Oh no! Circumstances need not overcome us, but we can surmount them victoriously as we claim our share in Christ’s victory and lay hold upon His promises. It was this confidence that enabled Joseph, in spite of the sorest trials and standing face to face with his brothers who had sought his harm, to say, “Ye thought evil against me, but God meant it unto good.” It was this same confidence that enabled the three Hebrew children, confronted with the haughty Nebuchadnezzar and a fiery furnace, to exclaim calmly and unflinchingly, “We are not careful to answer thee in this matter, “If it be so, our God whom we serve is able to deliver us from the burning fiery furnace, and he will deliver us out of thine hand, O king” (Daniel 3:17). It was this that enabled the apostle Paul to endure courageously every variety of suffering and trial and to testify, “I have learned in whatsoever state I am, to be content—I can do all things through Christ, who is my strength.” With all of these saints there were no third parties or second causes. They accepted everything from God and met it triumphantly through faith in Christ.
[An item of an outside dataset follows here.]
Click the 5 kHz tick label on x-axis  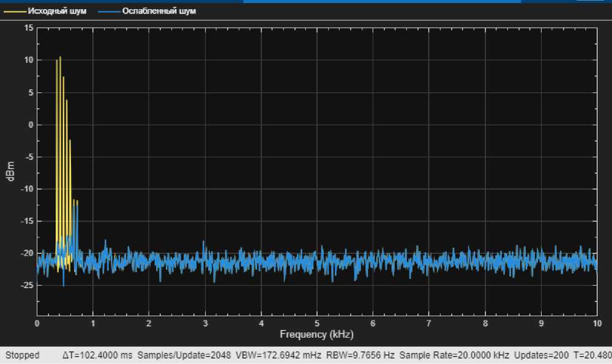tap(316, 322)
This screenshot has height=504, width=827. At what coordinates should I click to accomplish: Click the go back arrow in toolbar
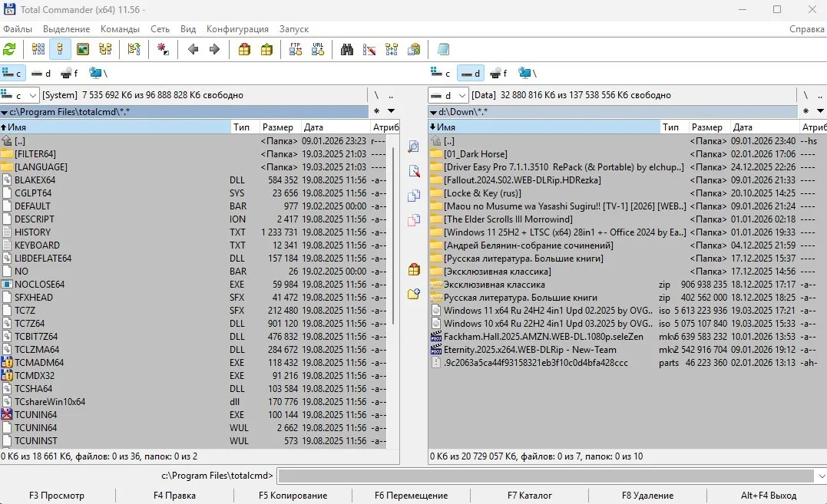193,49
Dear friends, let us face the fact. It is not our circumstances that rob us of victory. I am not unaware of the variety of hard and testing circumstances that you and I have at times to face. Nevertheless, we may face them all as Paul faced his, and say, out of a blessed experience, “Now thanks be unto God who always leads us forth to triumph with Christ.” In the last analysis, our victory or failure lies not between us and circumstances but between us and God. So let us not be found dragging God’s Word down to the miserably low standard of our defeated experience; rather let us lift our experience by faith up to the high standard of God’s Word and will.
The Effect Of This Triumph
We have seen something of the nature and something of the conditions of this triumph. And now what is its effect? As stated in our text, it is that God “by us diffuses the fragrance of the knowledge of Christ in every place.” The Christian who leads a victorious life scatters the fragrance of Jesus Christ wherever he goes.
What is fragrance? It is something invisible, intangible, perhaps undefinable, and yet something very real, something that is the very essence of certain objects, giving to them their true value. What would a rose be without its fragrance, or a lily of the valley? Their fragrance is their very soul. We all know what a difference the atmosphere of a place makes. Suppose into this auditorium should sweep some foul, fetid odor. How it would depress and distress us, and even make us ill! But, on the other hand, some sweet perfume wafted into our midst would refresh an exhilarate and uplift us.
Now, there are three odors, or savors, mentioned in God’s Word, any one of which may cling to and characterize us as Christians.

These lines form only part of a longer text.